— Я на старообрядческом хоронил…
— А где такое? Это что, еврейское?
— Дурень, какое еврейское? Это для староверов.
— Ну и хрен с ним. Не еврейское — не надо. Ты чего читаешь? «Бесы»? Это что, по программе? Какая-нибудь дребедень старая. Смотри ты, Скок, серьезным стал. А ну сдавай этих «Бесов» к чертям собачьим! У нас сабантуй будет! Батя с войны вернулся.
— Врешь! — выдохнул я.
— Айда, Вячка! — говорю.
— Здрасьте, Петр Васильич! — разлетелся я и чуть с ним не поцеловался. — Поздравляю вас, Клавдия Карповна!
— Это Валера? — спросил старикан. — Слышал, слышал. Гена за тобой бегал. Нашел, значит?
— Ну, как жизнь, молодежь? — спросил с бодрячинкой.
— Ничего, — сказал я.
— К аттестату зрелости готовится, — обнял меня Генка. — Достоевского в читалке изучал.
— Валера очень серьезный мальчик, — сказала Генкина мать.
— Значит, опять Федора Михайловича признали, — улыбнулся старик. — Одно время его вовсе исключили. Я, признаться, не поклонник. Вот Тургенева Ивана Сергеевича или Чехова Антона Павловича — этих пожалуйста! Этих — хоть каждую неделю по часу на ночь. А Достоевского — тяжеленько. Конечно, жизнь у него была особенная. Его, Клава, чуть не казнили, на эшафоте помиловали.

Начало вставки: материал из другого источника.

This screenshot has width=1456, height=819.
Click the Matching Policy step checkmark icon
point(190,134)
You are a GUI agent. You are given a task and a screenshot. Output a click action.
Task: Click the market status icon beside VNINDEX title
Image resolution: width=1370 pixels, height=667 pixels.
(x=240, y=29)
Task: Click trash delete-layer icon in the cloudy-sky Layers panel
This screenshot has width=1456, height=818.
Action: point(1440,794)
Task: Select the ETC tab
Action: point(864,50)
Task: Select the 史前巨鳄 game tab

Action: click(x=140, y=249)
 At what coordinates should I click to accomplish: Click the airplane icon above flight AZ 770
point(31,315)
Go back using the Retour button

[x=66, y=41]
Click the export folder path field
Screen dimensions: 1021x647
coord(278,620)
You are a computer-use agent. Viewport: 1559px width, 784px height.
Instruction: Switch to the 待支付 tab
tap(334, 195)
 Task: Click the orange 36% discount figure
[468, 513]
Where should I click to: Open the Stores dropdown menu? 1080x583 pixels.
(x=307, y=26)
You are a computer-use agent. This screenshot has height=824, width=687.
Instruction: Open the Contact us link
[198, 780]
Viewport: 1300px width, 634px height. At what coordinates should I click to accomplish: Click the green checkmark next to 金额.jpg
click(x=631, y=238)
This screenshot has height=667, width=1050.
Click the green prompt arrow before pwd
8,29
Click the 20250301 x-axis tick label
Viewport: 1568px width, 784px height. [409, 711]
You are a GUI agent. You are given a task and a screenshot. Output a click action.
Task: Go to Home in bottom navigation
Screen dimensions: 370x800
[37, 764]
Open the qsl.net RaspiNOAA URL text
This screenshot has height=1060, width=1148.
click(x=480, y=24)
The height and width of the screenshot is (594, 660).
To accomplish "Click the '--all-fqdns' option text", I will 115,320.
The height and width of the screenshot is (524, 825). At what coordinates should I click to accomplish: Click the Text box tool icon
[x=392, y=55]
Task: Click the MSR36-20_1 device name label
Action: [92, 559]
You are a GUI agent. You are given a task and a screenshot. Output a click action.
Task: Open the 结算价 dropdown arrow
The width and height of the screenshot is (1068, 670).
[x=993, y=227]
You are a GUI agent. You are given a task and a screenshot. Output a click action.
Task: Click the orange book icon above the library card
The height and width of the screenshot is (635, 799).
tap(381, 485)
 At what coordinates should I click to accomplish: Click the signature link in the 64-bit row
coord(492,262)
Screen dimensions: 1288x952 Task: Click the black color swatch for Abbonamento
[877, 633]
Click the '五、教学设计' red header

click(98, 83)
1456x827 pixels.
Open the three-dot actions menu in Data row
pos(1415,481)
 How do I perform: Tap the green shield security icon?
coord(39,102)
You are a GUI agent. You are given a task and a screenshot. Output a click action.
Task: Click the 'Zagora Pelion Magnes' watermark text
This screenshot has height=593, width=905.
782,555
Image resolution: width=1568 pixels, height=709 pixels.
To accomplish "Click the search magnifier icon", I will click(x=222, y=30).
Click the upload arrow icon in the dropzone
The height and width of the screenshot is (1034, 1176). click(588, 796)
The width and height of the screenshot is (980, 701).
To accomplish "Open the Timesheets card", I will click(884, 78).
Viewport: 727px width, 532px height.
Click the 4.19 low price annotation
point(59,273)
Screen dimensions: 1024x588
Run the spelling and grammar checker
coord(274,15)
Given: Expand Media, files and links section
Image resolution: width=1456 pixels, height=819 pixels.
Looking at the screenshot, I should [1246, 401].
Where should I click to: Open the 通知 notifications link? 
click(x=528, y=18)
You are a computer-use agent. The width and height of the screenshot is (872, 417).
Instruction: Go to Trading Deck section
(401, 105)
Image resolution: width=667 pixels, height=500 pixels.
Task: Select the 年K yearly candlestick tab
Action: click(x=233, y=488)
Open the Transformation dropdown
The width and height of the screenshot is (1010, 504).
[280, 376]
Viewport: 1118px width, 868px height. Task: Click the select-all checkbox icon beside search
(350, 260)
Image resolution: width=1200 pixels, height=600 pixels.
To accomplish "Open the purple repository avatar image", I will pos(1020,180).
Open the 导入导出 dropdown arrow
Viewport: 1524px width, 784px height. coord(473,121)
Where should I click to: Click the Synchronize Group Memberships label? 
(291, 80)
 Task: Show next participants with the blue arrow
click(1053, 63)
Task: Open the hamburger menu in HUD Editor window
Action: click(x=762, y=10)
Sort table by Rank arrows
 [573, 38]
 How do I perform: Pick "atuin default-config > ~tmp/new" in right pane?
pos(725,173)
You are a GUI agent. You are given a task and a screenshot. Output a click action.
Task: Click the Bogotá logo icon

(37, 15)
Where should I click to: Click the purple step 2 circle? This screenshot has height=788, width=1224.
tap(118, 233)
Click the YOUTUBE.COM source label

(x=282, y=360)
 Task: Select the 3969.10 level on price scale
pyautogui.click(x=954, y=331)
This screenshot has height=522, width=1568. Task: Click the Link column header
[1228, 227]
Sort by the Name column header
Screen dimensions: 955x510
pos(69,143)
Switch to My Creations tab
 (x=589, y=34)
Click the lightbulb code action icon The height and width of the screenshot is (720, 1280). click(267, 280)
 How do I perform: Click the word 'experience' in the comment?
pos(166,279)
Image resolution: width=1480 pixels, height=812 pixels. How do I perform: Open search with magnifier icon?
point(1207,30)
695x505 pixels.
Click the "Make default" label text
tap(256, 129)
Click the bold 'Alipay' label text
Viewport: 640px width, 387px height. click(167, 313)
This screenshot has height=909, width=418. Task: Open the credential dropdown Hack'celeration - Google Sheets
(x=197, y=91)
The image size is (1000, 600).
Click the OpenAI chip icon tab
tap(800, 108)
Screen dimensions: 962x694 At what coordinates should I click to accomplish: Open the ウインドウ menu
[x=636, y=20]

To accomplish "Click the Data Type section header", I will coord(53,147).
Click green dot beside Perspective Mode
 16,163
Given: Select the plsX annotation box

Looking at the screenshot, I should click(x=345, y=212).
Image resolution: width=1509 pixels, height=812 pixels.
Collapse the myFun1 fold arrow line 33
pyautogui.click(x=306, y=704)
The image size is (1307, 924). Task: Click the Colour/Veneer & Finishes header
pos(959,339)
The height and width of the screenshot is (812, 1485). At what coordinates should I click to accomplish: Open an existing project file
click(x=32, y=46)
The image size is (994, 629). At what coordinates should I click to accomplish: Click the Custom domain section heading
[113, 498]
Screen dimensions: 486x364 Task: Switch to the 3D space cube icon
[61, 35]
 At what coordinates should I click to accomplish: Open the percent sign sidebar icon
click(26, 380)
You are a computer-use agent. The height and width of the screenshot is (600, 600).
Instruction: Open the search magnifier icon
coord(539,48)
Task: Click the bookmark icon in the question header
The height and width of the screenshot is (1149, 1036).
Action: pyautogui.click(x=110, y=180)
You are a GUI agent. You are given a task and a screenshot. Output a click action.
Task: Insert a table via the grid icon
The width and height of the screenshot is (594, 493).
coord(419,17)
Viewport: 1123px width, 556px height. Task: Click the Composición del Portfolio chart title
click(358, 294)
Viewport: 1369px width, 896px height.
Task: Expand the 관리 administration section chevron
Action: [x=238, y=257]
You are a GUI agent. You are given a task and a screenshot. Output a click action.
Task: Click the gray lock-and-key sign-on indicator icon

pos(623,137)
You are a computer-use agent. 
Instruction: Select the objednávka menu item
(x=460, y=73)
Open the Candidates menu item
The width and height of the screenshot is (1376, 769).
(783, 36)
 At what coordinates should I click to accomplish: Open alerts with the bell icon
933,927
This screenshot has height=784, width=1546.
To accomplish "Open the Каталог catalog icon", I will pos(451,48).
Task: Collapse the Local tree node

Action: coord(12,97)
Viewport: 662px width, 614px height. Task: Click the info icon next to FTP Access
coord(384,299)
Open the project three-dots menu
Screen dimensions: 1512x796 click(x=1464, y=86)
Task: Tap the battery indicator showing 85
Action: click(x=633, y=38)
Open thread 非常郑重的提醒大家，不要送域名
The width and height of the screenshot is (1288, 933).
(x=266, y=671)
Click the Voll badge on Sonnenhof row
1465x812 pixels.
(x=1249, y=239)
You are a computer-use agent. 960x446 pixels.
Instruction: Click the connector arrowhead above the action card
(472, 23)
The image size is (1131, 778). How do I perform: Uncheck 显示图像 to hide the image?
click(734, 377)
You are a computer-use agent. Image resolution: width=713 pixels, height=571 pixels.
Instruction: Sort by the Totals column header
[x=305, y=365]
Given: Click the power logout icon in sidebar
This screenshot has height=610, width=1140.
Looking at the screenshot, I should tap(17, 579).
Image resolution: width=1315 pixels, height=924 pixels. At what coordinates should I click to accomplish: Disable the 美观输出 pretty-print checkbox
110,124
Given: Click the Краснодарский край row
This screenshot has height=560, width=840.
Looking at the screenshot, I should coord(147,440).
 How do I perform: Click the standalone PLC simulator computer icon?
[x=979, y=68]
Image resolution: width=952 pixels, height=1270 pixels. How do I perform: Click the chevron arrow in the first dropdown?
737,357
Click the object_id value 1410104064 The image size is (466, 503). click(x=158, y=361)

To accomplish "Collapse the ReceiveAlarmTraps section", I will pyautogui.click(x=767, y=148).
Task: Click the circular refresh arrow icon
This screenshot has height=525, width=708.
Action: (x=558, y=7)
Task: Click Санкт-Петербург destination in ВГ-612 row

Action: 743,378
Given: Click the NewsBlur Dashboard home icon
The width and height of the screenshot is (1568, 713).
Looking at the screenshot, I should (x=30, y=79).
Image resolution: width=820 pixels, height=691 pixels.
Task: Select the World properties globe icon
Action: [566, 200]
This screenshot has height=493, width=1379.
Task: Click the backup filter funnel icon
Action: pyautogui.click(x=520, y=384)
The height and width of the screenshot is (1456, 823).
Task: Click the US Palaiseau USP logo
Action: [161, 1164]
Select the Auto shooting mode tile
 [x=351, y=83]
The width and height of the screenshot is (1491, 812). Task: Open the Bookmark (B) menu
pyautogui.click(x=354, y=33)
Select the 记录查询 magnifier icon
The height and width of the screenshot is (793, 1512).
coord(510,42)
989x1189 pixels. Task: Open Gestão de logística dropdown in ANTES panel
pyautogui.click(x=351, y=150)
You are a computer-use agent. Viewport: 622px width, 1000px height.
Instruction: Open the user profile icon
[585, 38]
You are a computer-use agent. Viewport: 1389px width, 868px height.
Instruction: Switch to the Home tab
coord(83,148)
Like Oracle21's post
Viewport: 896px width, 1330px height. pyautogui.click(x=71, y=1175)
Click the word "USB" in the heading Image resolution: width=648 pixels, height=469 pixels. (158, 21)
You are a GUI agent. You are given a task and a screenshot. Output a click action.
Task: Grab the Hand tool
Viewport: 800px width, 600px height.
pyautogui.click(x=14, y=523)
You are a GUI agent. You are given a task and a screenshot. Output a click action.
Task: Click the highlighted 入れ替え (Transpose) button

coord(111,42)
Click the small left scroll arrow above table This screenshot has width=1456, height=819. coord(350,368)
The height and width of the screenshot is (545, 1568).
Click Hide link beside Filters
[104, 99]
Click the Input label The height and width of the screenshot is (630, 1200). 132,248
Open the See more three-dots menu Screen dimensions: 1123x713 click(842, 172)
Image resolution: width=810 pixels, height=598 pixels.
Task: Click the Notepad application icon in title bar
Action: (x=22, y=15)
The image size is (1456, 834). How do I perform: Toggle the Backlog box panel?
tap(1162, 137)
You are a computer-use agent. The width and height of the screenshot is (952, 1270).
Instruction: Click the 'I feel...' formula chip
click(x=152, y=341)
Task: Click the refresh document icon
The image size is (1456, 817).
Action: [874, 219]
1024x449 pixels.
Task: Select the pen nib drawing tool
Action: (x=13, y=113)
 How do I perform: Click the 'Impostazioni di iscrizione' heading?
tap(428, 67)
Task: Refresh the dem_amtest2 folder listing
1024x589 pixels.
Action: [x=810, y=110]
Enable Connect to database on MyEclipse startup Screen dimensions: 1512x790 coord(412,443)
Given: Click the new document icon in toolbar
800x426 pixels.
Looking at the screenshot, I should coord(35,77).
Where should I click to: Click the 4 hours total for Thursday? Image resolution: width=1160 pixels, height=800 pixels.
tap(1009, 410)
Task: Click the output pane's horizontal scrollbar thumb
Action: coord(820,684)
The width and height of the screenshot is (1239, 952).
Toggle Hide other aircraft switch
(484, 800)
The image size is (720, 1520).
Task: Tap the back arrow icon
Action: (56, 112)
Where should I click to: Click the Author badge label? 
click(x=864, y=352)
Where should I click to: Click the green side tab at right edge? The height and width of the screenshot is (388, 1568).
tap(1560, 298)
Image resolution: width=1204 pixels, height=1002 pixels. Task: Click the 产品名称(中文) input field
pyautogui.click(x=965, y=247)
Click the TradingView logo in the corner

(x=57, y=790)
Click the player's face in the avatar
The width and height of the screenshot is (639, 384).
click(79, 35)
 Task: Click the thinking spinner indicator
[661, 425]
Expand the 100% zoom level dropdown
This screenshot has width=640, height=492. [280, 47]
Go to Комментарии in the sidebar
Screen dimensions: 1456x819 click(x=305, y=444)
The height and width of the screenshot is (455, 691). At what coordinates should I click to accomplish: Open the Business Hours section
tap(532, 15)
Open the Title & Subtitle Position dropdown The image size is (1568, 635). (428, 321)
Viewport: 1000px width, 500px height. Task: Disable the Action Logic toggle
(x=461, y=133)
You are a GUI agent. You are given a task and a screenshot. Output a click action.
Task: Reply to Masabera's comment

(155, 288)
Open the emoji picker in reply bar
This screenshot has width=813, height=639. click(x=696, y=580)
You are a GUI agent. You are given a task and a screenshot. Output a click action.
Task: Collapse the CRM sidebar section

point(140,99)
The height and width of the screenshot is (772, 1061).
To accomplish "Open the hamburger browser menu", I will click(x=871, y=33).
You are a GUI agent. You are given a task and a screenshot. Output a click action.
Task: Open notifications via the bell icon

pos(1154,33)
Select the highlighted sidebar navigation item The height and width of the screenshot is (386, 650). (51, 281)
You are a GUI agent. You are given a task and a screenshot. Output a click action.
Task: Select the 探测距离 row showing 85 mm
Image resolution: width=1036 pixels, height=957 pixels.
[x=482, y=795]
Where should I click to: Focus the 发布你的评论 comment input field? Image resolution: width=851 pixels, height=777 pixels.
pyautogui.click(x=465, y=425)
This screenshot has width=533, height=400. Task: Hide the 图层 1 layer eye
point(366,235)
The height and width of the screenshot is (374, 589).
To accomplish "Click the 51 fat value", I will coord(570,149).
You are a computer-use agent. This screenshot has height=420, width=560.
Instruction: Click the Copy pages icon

— Господи, — вздохнула Генкина мать, но больше из приличия.
— Но читать не могу. Тяжко, — добавил Петр Васильевич. — После революции, врать не буду, не раскрывал. Вот не думал, что его в программу вернут. Значит, на аттестат зрелости сдаете? Хорошее дело. А мой с техникумом связался. Бросай ты, Геня, этот техникум, сдавай на зрелость и вперед широкой дорогой!..
— Вова… Леня… Вовочка… Леня…
— Привет, борона, — кивнул мне, потом хлопнул Генкиного родителя здоровой рукой и сказал: — Молодец, Петя, что жив остался. Будет у кого закусить и выпить.
— Скажешь тоже, — фыркнула его жена. — Горе с ним, Петр Васильич. Стакана теперь из руки не выпускает.
— Ну, повезло-поехало, — сказал ей Семен, точь-в-точь как Вячин своей матери, но тут же улыбнулся: — Что ж, приступим, товарищи. С возвращением полководца. Только борону, — он ткнул в меня протезом, — рядом не сажайте.
— Ты чего к человеку привязался? — вступилась Генкина мать.
— Молчи, Клаша, — сказал Семен, садясь первым за стол. Он уже вооружился вилкой и подхватил с краю кусок рыбехи. — Прошлый раз, Клаша, у меня чуть кишки не свело. Ты бы слыхала, чего Валерка заливал про евреев.
— Ты чего с жидом ходишь?
— Ты очекурел бы, Петя, — забавлялся Семен, набивая рот черняшкой. — Умников поразвелось. Такое скажут… Жидов, говорит, мы не любим оттого, что от немцев не уберегли. Стыдно, говорит, мол, нам, русским, что их спасти не могли. Из-за стыда их, пархачей, и ненавидим. А почему стыдно? Мне вот не стыдно! На, гляди! — Он поднял правую руку и перекрестил ее у плеча протезом. Получилось неприлично. Только, по-моему, не все заметили, а может, не поняли. Один Генка покраснел.
— Сам бы их спасал, если такой добрый, — надрывался Семен. — А то сидит, улыбается…
— Длинный, черт, целый…
— Чего к человеку пристал, — прикрикнула Генкина мать. — Ему и семнадцати нет.
— Нет?! Скажешь — нет! А если нет, то пусть закроет варежку и не улыбится.
— Охолони, — сказал Петр Васильевич. Он сидел наискосок, и я видел, что ему не по себе. Человек устал, хотел дома отдохнуть, как победитель, выпить, получить уважение, а тут утрясай ссору. И либо родича обидишь, либо гостя.
— Хватит, — сказал он. — Ты, Семен, того… А ты, Валерий, его не слушай. Он, видать, ум пропивать начал. Теперь его не остановишь. Твое здоровье, Семен Игнатьевич! — Он поднял рюмку. — Руку потерял, на голову налегай. А ты, я вижу, под горку поехал. Твое здоровье! — Потом глянул на меня и улыбнулся: — А ты тоже опытный. А? Само льется? Я, Валерий, в твои годы даже чая в трактирах не спрашивал. Вот молодежь пошла!